A notable part of Granby Prentice’s foreclosure filing points out that Headwaters, the metro district chaired by Granby Realty Holding’s vice president, was seeking $400,000 in costs for certain road repairs at the Granby Ranch property. Headwaters filed liens against 27 properties on the Granby Ranch development property.
These liens are part of the reason Granby Prentice filed for foreclosure and requested a receiver. Failing to sell a lot by either Jan. 20 or Jan. 30 — Granby Prentice and Granby Realty disagreed on the date — would risk Granby Ranch losing its spot on the residential owner’s association.

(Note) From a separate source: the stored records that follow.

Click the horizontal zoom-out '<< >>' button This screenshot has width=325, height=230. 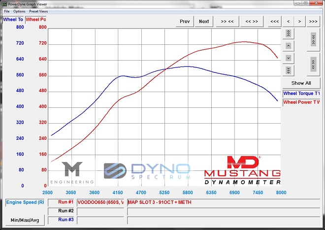coord(252,21)
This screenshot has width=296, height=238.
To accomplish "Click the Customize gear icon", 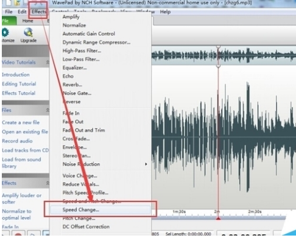I will [5, 32].
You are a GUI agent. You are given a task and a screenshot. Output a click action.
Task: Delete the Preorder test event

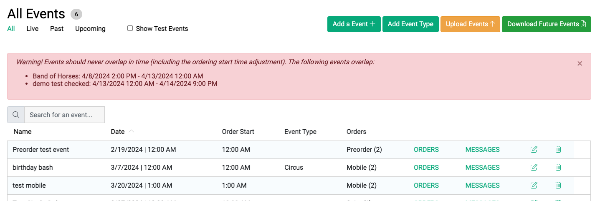(558, 149)
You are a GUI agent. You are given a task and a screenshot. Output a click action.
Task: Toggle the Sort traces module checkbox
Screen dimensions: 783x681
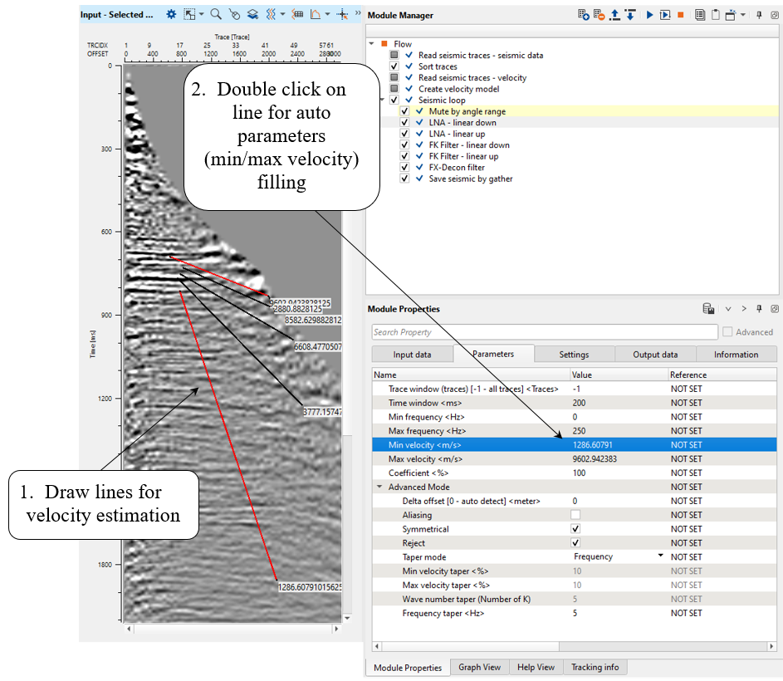point(394,66)
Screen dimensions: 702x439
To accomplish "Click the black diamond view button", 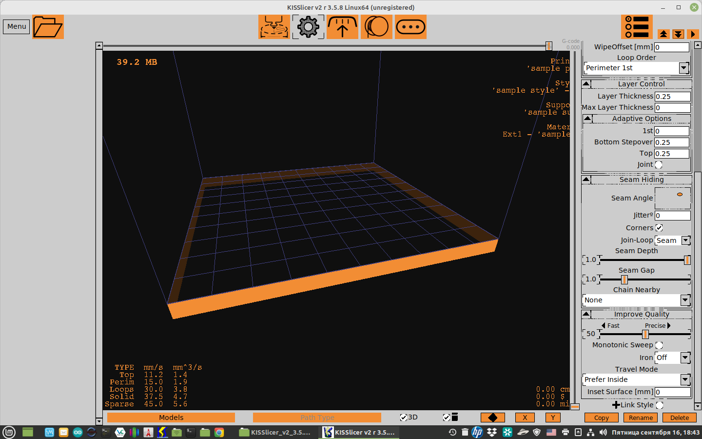I will (492, 418).
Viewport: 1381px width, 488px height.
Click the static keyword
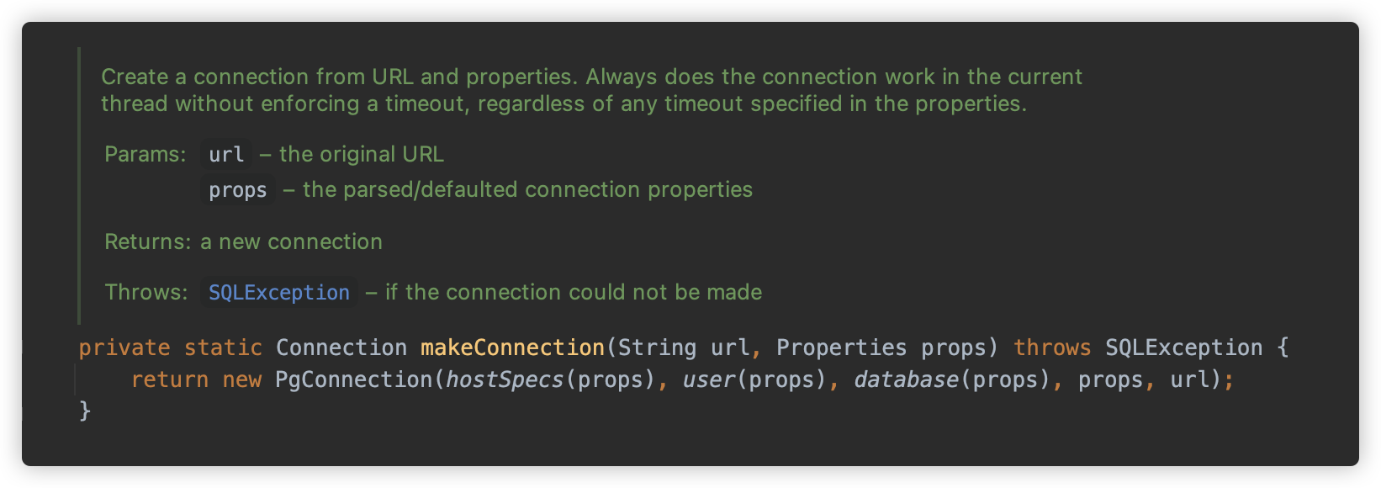pyautogui.click(x=223, y=348)
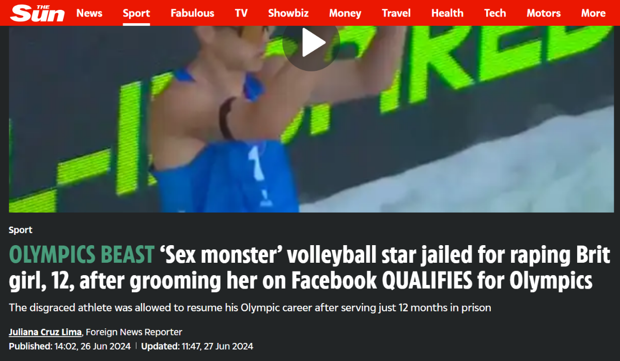
Task: Go to the Travel section
Action: [396, 13]
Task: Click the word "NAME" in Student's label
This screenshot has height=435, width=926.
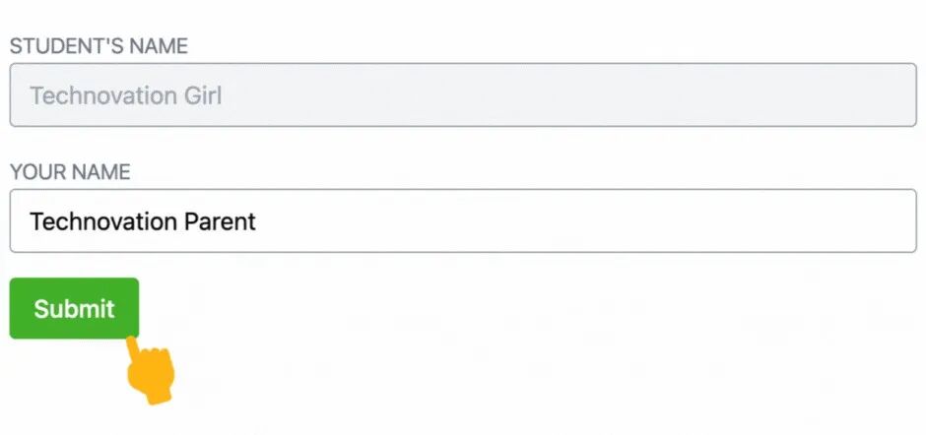Action: point(161,46)
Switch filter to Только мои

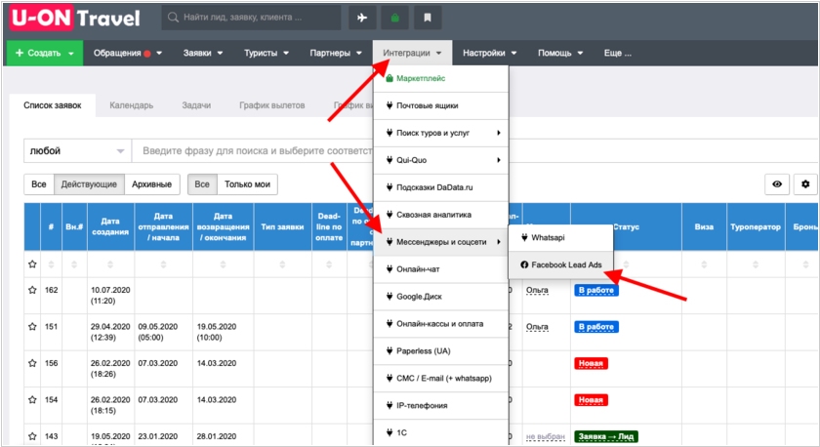pyautogui.click(x=247, y=183)
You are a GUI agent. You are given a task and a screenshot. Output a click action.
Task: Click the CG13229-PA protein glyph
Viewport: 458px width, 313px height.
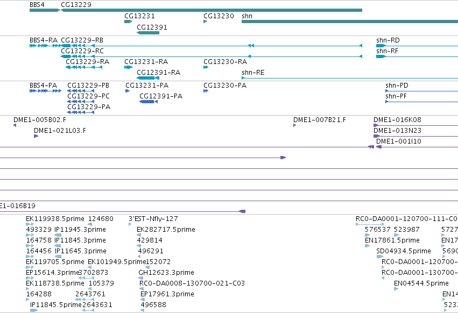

The liens made it impossible for Granby Ranch to sell any lots.
Granby Realty disputed these claims, saying in a filed response that Granby Prentice failed to fund the property repairs after agreeing to do so in writing, and Granby Realty placed the fault on the lender.
Granby Prentice’s filing said that while the two worked to find a solution for this debt, Granby Realty “refused to cooperate unless Granby Prentice makes a number of other concessions” related to other obligations.
It seems, after the foreclosure filing, Granby Prentice paid back the debts and Headwaters released certain liens. This allowed the receiver to keep Granby Ranch’s spot on the owner’s association by selling a lot to GP Florida Holdings, a branch of Granby Prentice, for $10 on Jan. 29.
Foreclosure proceedings typically last at least a year. However, given the complicated nature of Granby Ranch, it’s unclear how long it might take to untangle the ownership issues. While the exact future of Granby Ranch remains to be determined, these intricate contracts at least put the amenity side of operations in a favorable position.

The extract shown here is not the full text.